Why Delta Lake?
Delta Lake turns ADLS Gen2 into something that behaves like a transactional database. It adds an ACID transaction layer, versioning, and schema control on top of Parquet files — all without giving up Spark's horizontal scaling.
Transaction log: the heart of Delta
Every Delta table has a _delta_log/ directory with JSON files recording each operation. This log is what enables ACID and time travel.
# View the full history of a table
from delta.tables import DeltaTable
delta_table = DeltaTable.forName(spark, "silver.orders")
delta_table.history().show(truncate=False)
Typical output:
version | timestamp | operation | operationParameters
--------|---------------------|-----------|--------------------
5 | 2026-04-01 08:00:00 | MERGE | {"predicate": "..."}
4 | 2026-03-31 08:00:00 | MERGE | {"predicate": "..."}
3 | 2026-03-30 08:00:00 | WRITE | {"mode": "Overwrite"}
Time travel
Query previous versions of the table — essential for debugging, auditing and rollback.
# By version
df_v3 = spark.read.format("delta") \
.option("versionAsOf", 3) \
.table("silver.orders")
# By timestamp
df_yesterday = spark.read.format("delta") \
.option("timestampAsOf", "2026-03-31") \
.table("silver.orders")
# Rollback to a previous version
delta_table.restoreToVersion(4)
Warning: time travel only works while old files still exist. After VACUUM, old versions are deleted.
OPTIMIZE and Z-ORDER
The small files problem
Frequent incremental ingestions create many small files, degrading read performance. OPTIMIZE consolidates them.
-- Compact all files in the table
OPTIMIZE silver.orders;
-- With Z-ORDER to optimize queries with frequent filters
OPTIMIZE silver.orders ZORDER BY (customer_id, order_date);
Z-ORDER physically reorganizes data so records with similar values in the specified fields are stored close together, which dramatically reduces data skipping on filter queries.
When to use Z-ORDER
- Fields frequently used in
WHEREclauses - High-cardinality fields (customer_id, product_id, date)
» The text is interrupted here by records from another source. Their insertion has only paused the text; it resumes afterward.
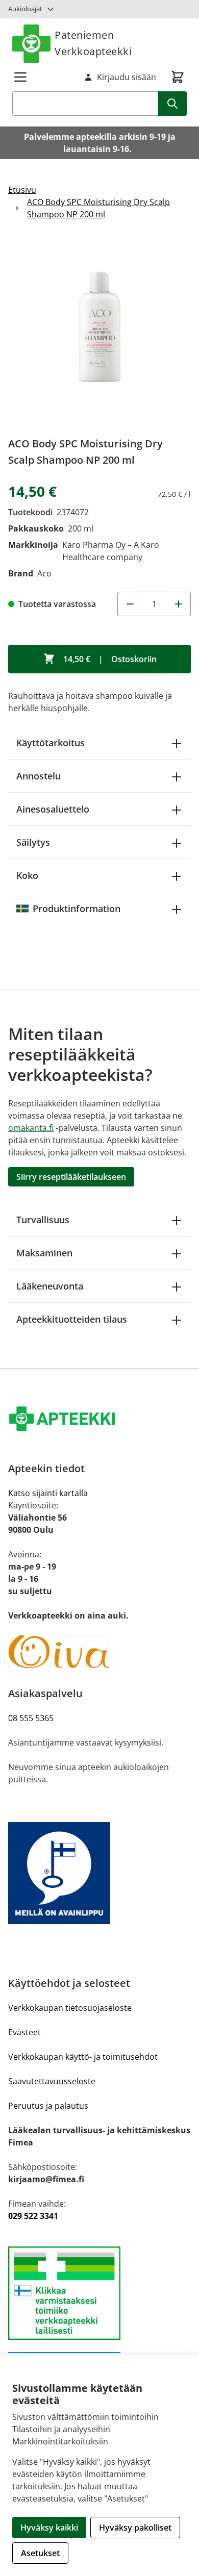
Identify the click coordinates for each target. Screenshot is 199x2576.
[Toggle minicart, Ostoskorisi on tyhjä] (177, 77)
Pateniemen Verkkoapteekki (93, 43)
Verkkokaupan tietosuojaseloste (70, 2007)
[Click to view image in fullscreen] (99, 332)
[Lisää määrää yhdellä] (178, 604)
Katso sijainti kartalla (48, 1493)
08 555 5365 (31, 1718)
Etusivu (22, 189)
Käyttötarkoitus (50, 743)
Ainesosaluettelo (52, 809)
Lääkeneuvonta (49, 1286)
- Don't use on low-cardinality fields (boolean status, enum with 3 values)
Auto Optimize
Instead of running OPTIMIZE manually, enable it at the table level:
spark.conf.set("spark.databricks.delta.optimizeWrite.enabled", "true")
spark.conf.set("spark.databricks.delta.autoCompact.enabled", "true")
Or permanently on the table:
ALTER TABLE silver.orders
SET TBLPROPERTIES (
'delta.autoOptimize.optimizeWrite' = 'true',
'delta.autoOptimize.autoCompact' = 'true'
);
VACUUM: storage management
VACUUM deletes old files not referenced by the transaction log. By default it keeps 7 days (retention period).
-- See what would be deleted (dry run)
VACUUM silver.orders DRY RUN;
-- Run vacuum (keeps 7 days by default)
VACUUM silver.orders;
-- Reduce retention (caution: breaks time travel beyond this period)
VACUUM silver.orders RETAIN 48 HOURS;
Production rule: set up a weekly VACUUM routine. Without it, storage cost grows indefinitely.
Schema enforcement and evolution
Enforcement (default)
Delta automatically rejects data with incompatible schema:
# This will fail if df has extra columns or incompatible types
df.write.format("delta").mode("append").saveAsTable("silver.orders")
Schema evolution
To automatically accept new columns:
df.write \
.format("delta") \
.mode("append") \
.option("mergeSchema", "true") \
.saveAsTable("silver.orders")
For overwrites with different schema:
df.write \
.format("delta") \
.mode("overwrite") \
.option("overwriteSchema", "true") \
.saveAsTable("silver.orders")
Change Data Feed
Enable Change Data Feed to capture inserts, updates and deletes incrementally. This is useful for feeding downstream layers without a full scan:
ALTER TABLE silver.orders
SET TBLPROPERTIES ('delta.enableChangeDataFeed' = 'true');
# Read only changes since version 5
changes = spark.read.format("delta") \
.option("readChangeData", "true") \
.option("startingVersion", 5) \
.table("silver.orders")
# _change_type: insert, update_preimage, update_postimage, delete
changes.filter("_change_type = 'update_postimage'").show()
Constraints and data quality
-- Disallow NULLs in order_id
ALTER TABLE silver.orders ADD CONSTRAINT nn_order_id CHECK (order_id IS NOT NULL);
-- Valid values for status
ALTER TABLE silver.orders ADD CONSTRAINT valid_status
CHECK (status IN ('pending', 'confirmed', 'shipped', 'delivered', 'cancelled'));
Constraints are checked on every write. Violations throw exceptions that stop the pipeline, which is exactly what you want — silent bad data is far worse than a failed job.